La question de la compétitivité des acteurs historiques face aux acteurs low cost rejoint donc celle de la souveraineté nationale. L'exemple de l'Italie, dont l'opérateur historique, Alitalia, avait dû être placé sous tutelle en 2017, montre ce que peut nous réserver le futur si rien n'est fait. La mutation du modèle économique de l'aérien doit être poursuivie à l'aide du plan de relance pour ce qui concerne le moyen-courrier, car c'est sur cette part de marché que la concurrence avec les compagnies low cost est la plus acharnée. Les acteurs historiques ne doivent plus concevoir leurs propres filiales low cost comme un instrument avant tout défensif sur leur propre sol, mais se projeter à l'extérieur de leur pays d'origine en ouvrant des bases en Europe. Parallèlement, les pouvoirs publics peuvent être plus alertes pour bloquer des fusions de compagnies portant atteinte à la concurrence sur le marché.

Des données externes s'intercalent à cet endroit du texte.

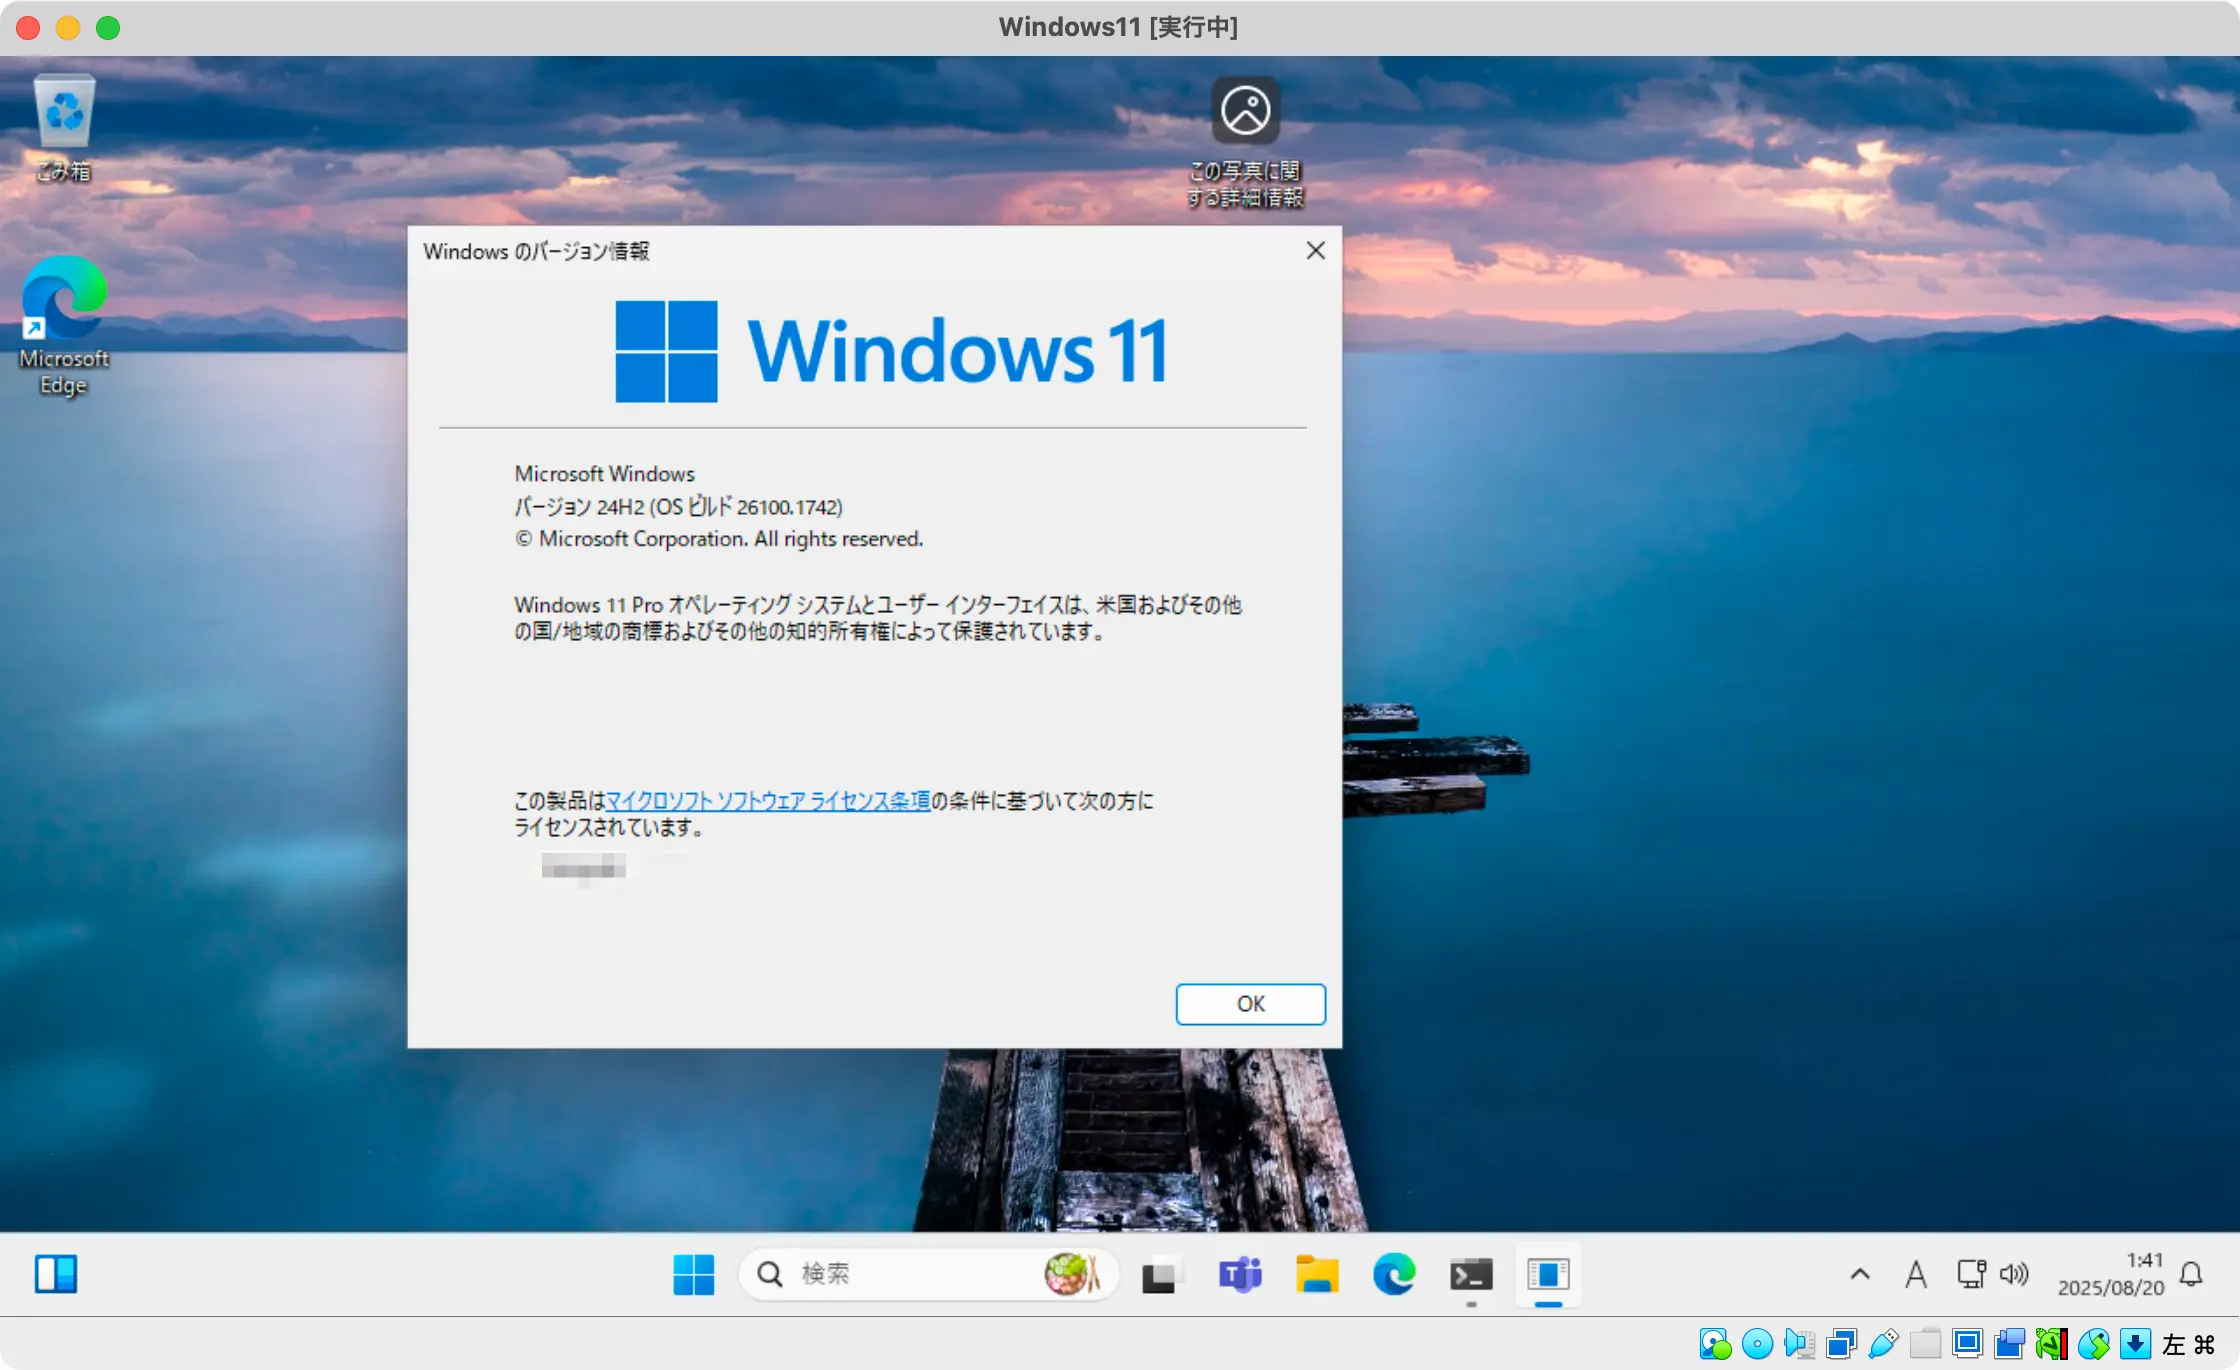Click the VirtualBox mouse integration icon

[x=2093, y=1344]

Il faudra ensuite faire de la crise du secteur aérien l'heureuse origine d'une mutation écologique. Le secteur représente 6 % des émissions mondiales de CO2 selon le rapport du Shift Project publié le 27 mai 2020. Un transport aérien neutre en carbone est possible en réduisant de 5 % par an, d'ici à 2025, les émissions de gaz à effet de serre de l'aviation par rapport à 2018. Cet objectif sera atteint en conjuguant leviers technique et réglementaire.
Sur le plan technique, une implication de tous les acteurs est nécessaire sur trois points : les travaux de recherche des constructeurs pour construire des avions moins polluants, une optimisation des routes aériennes pour consommer le moins de carburant possible, enfin l'utilisation de biocarburants ou d'hydrogène. Les politiques publiques doivent favoriser ces évolutions grâce à des incitations fiscales en identifiant des projets d'investissement qui pourraient faire l'objet d'un soutien spécifique dans le cadre de la relance.

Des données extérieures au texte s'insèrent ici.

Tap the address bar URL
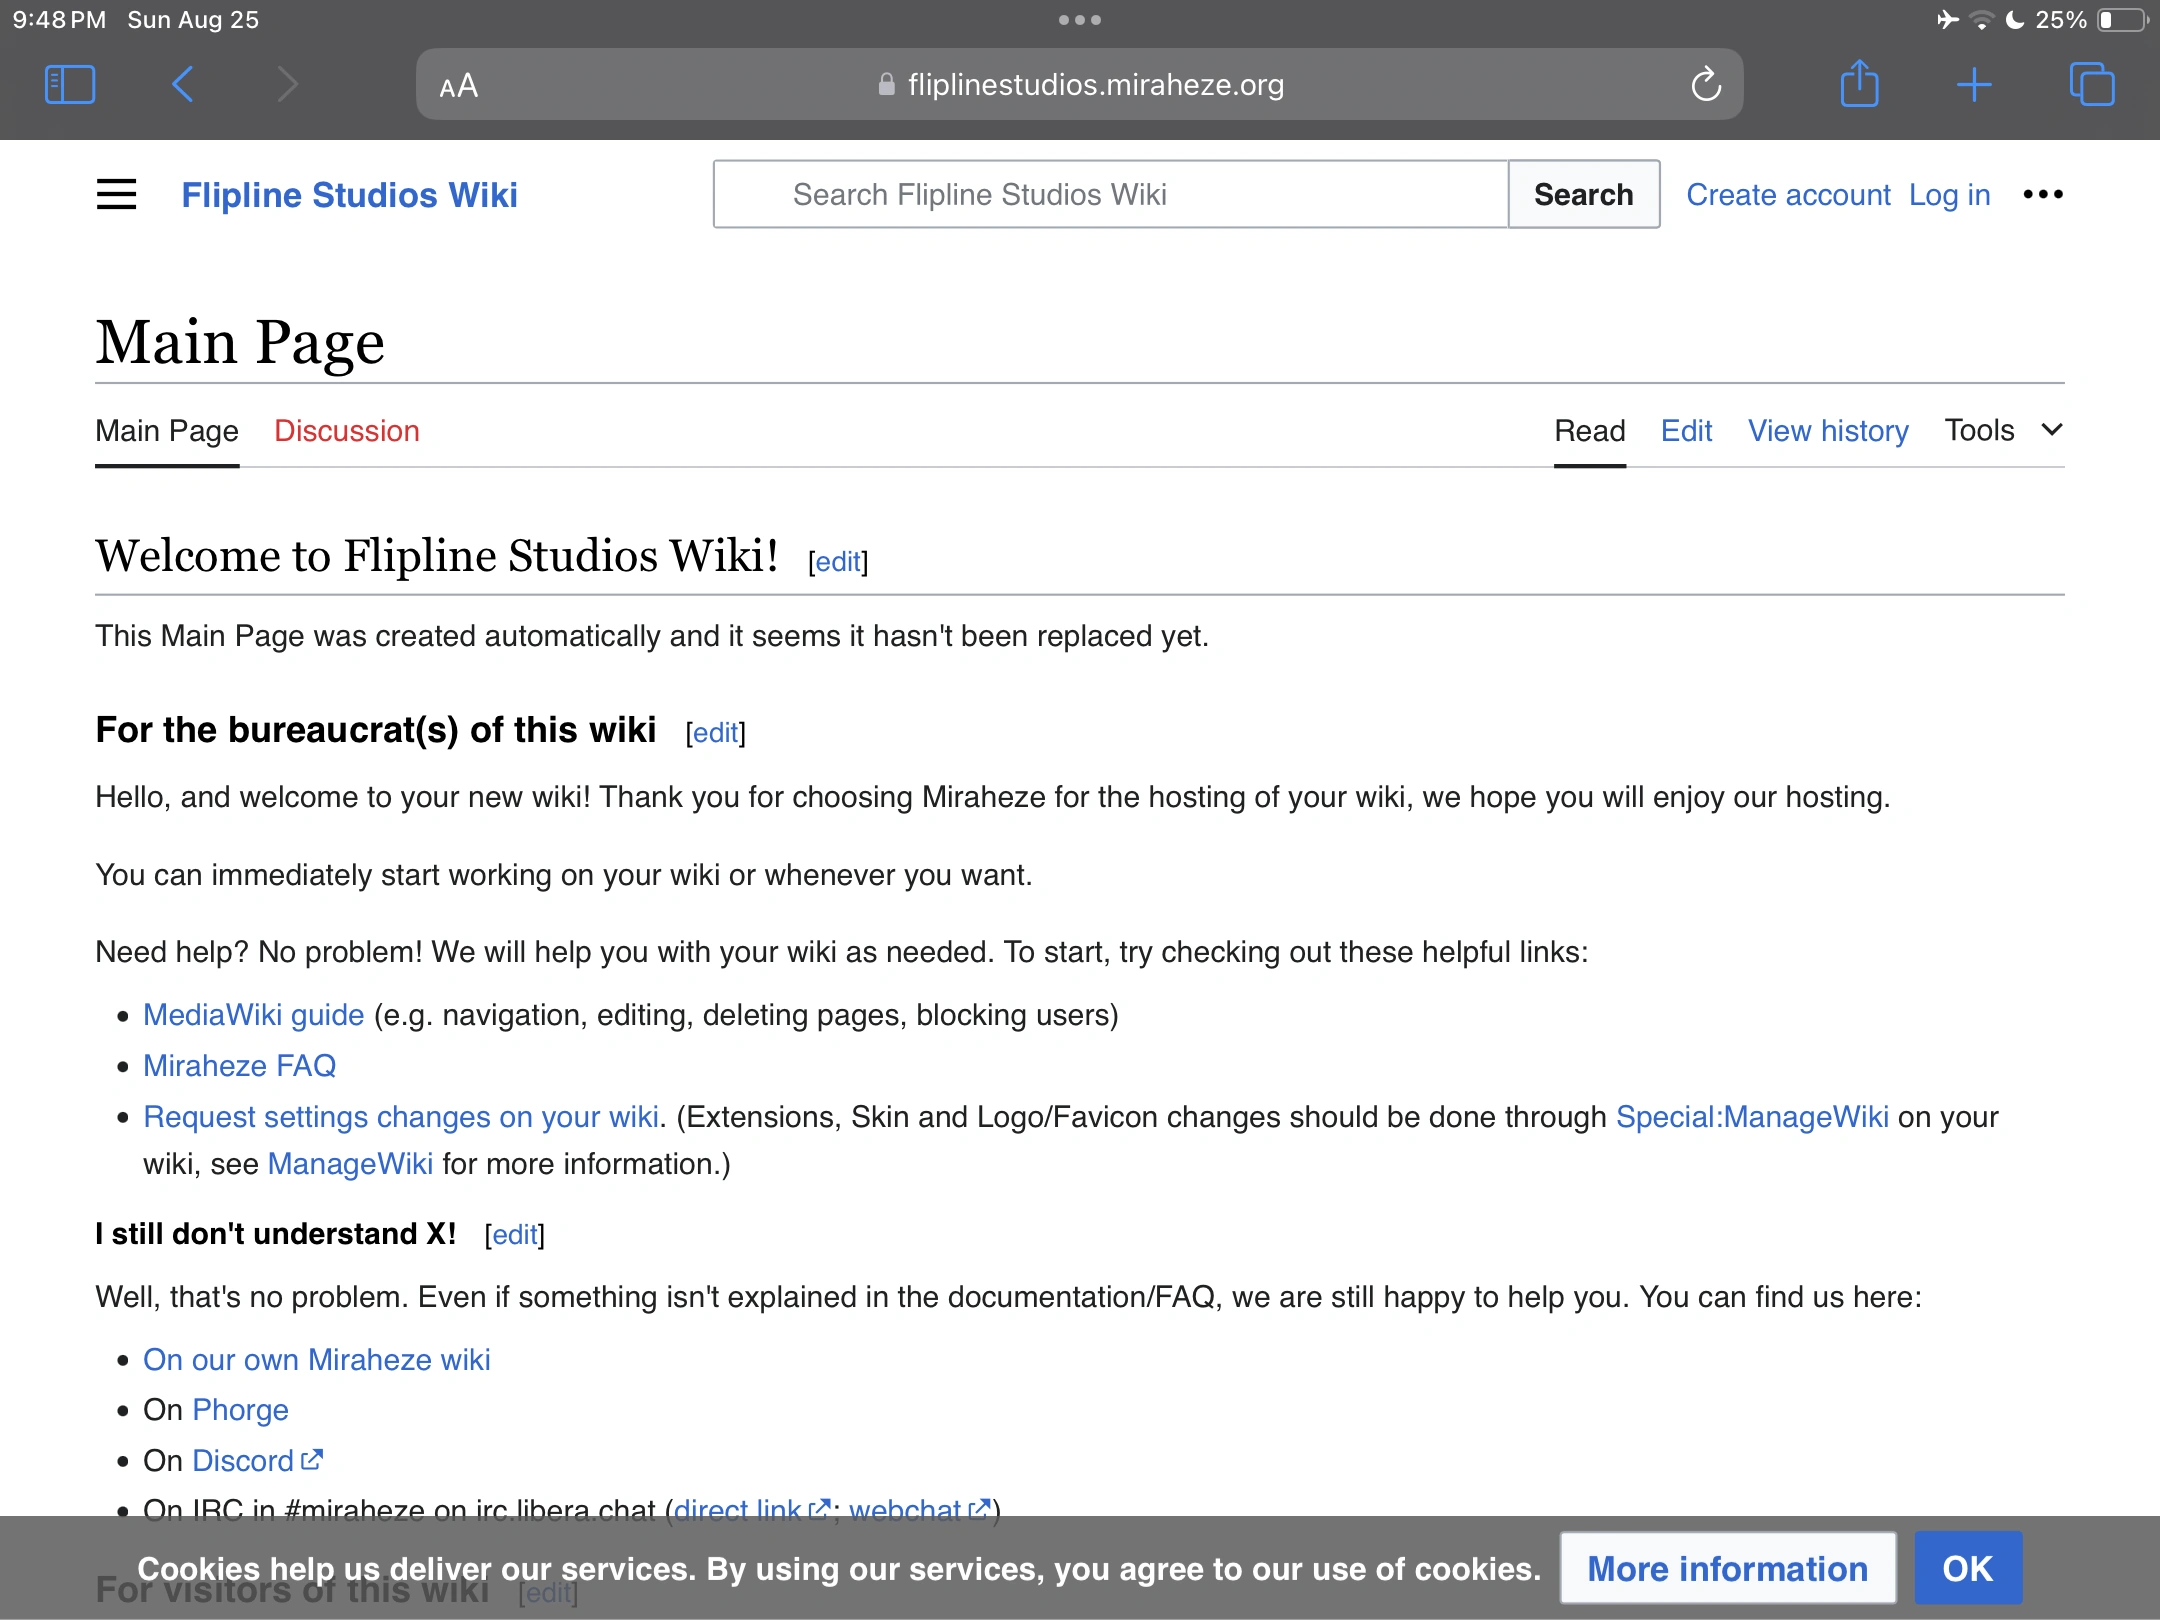 (1095, 85)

Une incitation raisonnée à la sobriété doit également être intensifiée avec l'aide des pouvoirs publics. La réduction des liaisons aériennes pour lesquelles une alternative en train existe en moins de quatre heures trente pour des trajets avec ou sans correspondance, comme cela est déjà prévu pour les lignes de Bordeaux et Toulouse, va dans le bon sens, de même qu'imposer un taux minimal de remplissage des avions avant de leur donner l'autorisation de circuler.
Chers collègues, l'épidémie de covid-19 est une occasion historique de sortir d'un modèle aérien peu rationnel qui, tout en compressant les marges de nos opérateurs historiques, provoque une augmentation continue du trafic. Les circonstances appellent un retour à une stratégie assumée de l'État pour accompagner le secteur aérien.